* _Seitentext_:
※ ※ ※

Ein solcher Staatsstreich konnte nicht unblutig verlaufen. Dessen war sich Allende voll bewußt. Die Blutgier der chilenischen Armee ist notorisch und beruht auf einer 200jährigen Erfahrung im Nahkampf mit den Araukaria-Indianern - den Ureinwohnern des Landes.

Die Chronologie der Intrigen, die dem Coup vorangingen, muß verschiedenen Quellen entnommen werden, die als mehr oder weniger zuverlässig gelten. Eine Vielzahl ausländischer Agenten scheint darin verwickelt zu sein. Nach geheimen Informationen erfolgte die Bombardierung des Regierungspalastes Moneda durch eine Gruppe US-amerikanischer Luftakrobaten, die unter dem Vorwand einer Vorführung zu Chiles Nationalfeiertag, dem 18. September, nach Santiago gekommen waren, nicht aber durch Maschinen der eigenen Luftwaffe. Es gibt auch Beweise dafür, daß Agenten mehrerer Geheimdienste aus Nachbarländern, besonders aus Bolivien und Brasilien, eingesickert und bis zum Tag des Putsches in Deckung geblieben waren. Teile für Brasilien bestimmter US-Anleihen wurden über La Paz nach Chile geschleust, um den Putsch zu finanzieren.

Am 11. September lief die "Operation Unitas" genau so ab, wie sie drei Jahre zuvor in Washington vereinbart worden war. Auch in diesem erbitterten Endkampf fühlte sich Allende noch immer an Regeln der Legalität gebunden. Er war ein prinzipieller Gegner von Gewalt, zugleich aber auch ein leidenschaftlicher Revolutionär! Als Präsident setzte er auf einen evolutionären Weg zum Sozialismus und begriff zu spät, daß eine Regierung ohne hinreichende Macht das System nicht verändern kann.

Späte Enttäuschung muß den rechtmäßigen Staatschef dazu bewegt haben, das brennende Gebäude sechs Stunden lang zu verteidigen - u.a. mit einer Maschinenpistole, die er von Fidel Castro als Geschenk erhalten hatte.

※ ※ ※

* _Angezeigte Einträge_:

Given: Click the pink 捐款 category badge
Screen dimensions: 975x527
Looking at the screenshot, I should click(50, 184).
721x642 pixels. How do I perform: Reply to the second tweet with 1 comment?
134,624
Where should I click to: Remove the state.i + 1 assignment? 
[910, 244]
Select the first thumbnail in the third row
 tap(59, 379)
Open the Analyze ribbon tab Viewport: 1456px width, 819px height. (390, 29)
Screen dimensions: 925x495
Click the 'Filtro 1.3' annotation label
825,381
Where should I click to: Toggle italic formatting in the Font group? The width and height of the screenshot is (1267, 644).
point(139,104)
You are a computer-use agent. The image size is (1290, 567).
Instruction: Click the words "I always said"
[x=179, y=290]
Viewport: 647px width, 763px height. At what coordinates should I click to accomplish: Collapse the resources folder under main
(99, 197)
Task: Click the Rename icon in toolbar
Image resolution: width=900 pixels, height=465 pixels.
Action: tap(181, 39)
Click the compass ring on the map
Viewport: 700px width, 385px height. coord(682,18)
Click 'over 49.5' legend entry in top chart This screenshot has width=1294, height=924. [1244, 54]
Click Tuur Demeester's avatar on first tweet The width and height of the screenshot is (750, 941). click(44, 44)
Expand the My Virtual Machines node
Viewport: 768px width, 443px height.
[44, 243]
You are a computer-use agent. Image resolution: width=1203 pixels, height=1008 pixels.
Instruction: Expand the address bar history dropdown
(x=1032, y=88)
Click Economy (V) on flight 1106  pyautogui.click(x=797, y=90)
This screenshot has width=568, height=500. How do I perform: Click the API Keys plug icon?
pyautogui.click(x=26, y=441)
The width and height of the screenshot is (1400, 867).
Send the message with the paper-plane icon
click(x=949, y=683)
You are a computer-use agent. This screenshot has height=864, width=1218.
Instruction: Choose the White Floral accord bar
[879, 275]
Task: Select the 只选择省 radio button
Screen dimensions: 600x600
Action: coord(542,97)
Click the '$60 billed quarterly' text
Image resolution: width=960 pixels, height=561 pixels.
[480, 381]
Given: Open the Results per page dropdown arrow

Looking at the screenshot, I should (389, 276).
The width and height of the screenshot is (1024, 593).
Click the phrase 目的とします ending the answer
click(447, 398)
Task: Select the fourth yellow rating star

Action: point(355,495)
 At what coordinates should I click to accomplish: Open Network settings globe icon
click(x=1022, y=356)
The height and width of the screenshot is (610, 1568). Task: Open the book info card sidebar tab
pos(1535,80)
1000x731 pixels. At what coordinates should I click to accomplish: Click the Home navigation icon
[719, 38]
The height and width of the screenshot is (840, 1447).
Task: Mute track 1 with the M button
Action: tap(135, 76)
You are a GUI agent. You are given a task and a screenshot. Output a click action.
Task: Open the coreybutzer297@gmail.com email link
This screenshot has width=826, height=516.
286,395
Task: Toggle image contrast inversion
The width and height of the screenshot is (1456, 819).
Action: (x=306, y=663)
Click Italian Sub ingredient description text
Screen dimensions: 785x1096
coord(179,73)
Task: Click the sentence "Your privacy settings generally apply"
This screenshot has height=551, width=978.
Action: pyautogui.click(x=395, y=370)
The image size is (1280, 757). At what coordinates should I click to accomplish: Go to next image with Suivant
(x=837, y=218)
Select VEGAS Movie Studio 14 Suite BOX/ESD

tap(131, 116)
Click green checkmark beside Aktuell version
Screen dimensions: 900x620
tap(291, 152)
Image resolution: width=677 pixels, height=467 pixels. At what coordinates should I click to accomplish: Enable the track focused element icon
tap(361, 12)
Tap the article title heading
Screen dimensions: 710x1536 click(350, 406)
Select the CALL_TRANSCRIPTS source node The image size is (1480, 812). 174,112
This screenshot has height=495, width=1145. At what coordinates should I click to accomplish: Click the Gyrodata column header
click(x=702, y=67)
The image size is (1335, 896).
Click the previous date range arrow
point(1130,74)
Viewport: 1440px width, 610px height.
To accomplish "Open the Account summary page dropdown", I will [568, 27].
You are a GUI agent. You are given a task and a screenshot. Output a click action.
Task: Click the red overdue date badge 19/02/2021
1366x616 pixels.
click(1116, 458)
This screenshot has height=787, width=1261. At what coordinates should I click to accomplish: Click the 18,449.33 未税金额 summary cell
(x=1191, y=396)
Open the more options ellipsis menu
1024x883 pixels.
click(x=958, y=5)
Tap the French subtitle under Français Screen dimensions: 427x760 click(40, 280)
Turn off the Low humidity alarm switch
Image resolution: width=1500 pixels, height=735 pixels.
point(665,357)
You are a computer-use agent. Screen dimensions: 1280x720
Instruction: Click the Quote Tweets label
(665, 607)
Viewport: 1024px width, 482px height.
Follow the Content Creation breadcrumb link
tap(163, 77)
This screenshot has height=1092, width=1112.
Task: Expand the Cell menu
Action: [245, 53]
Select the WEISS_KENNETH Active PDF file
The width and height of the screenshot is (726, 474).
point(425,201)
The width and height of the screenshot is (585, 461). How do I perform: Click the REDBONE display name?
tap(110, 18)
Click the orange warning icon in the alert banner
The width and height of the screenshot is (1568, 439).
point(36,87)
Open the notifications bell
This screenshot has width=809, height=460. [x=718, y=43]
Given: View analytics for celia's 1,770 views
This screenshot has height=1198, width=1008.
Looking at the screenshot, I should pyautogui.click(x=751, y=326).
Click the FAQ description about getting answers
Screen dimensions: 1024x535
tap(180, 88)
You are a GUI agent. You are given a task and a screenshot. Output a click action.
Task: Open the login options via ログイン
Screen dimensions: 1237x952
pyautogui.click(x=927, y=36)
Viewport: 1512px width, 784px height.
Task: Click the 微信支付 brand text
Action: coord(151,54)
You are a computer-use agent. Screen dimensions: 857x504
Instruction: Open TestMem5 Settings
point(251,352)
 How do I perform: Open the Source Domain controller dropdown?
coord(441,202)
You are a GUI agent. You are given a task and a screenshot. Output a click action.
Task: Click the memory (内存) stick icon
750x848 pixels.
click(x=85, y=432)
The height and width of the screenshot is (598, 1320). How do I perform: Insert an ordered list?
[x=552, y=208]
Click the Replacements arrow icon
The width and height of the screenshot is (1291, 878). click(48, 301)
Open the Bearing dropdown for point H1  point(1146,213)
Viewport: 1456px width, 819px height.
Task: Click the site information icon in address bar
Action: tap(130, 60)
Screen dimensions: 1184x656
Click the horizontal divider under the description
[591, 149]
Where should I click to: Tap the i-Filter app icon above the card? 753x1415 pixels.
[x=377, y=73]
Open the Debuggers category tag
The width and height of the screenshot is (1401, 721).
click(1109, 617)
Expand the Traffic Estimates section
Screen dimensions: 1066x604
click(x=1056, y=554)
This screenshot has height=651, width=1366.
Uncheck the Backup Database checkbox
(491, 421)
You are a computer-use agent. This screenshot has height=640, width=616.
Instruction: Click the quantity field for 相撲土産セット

※ ※ ※

* _Zu erledigende Aufgaben_:
#1 Welches Datum nennt der Seitentext über den Putsch in Chile als Chiles Nationalfeiertag?
#2 Setzen Sie den Seitentext über den Putsch in Chile im Anschluss an seinen letzten Satz fort.

* _Endgültige Ergebnisse_:
#1 Den 18. September.

#2
Gegen 4 Uhr nachmittags vermochten Generalmajor Javier Palazios und sein Adjutant Hauptmann Gallardo den 2. Stock zu betreten. Allende erwartete sie in Hemdsärmeln und ohne Krawatte. An seiner Kleidung sahen sie Blut. Er hielt die Maschinenpistole in Händen.

Der Präsident kannte Palazios und rief "Verräter", als dieser am Treppenaufgang erschien. Ein Zeuge berichtete, der Präsident sei im Feuerwechsel gefallen. Die übrigen Offiziere traten an den Leichnam heran und feuerten aus ihren Waffen in den leblosen Körper. Schließlich zermalmte einer Allendes Gesicht mit seinem Gewehrkolben.

(Andere Versionen, die dieser Darstellung widersprechen, und später bekannt wurden, waren Garcia Márquez zum Zeitpunkt der Niederschrift seines Artikels natürlich noch nicht zugänglich - RF)

Man spricht vom Foto eines Journalisten der Zeitung "El Mercurio", das allerdings niemals veröffentlicht wurde. Danach soll das Gesicht Allendes derart entstellt gewesen sein, daß man nicht mal seiner Frau Hortensia gestattete, es zu sehen. Der Präsident war gerade 63 Jahre alt.

Das von Todfeinden der Revolution dominierte Parlament erklärte - den Forderungen der Usurpatoren der Macht entsprechend - Allendes Regierung unverzüglich für illegal.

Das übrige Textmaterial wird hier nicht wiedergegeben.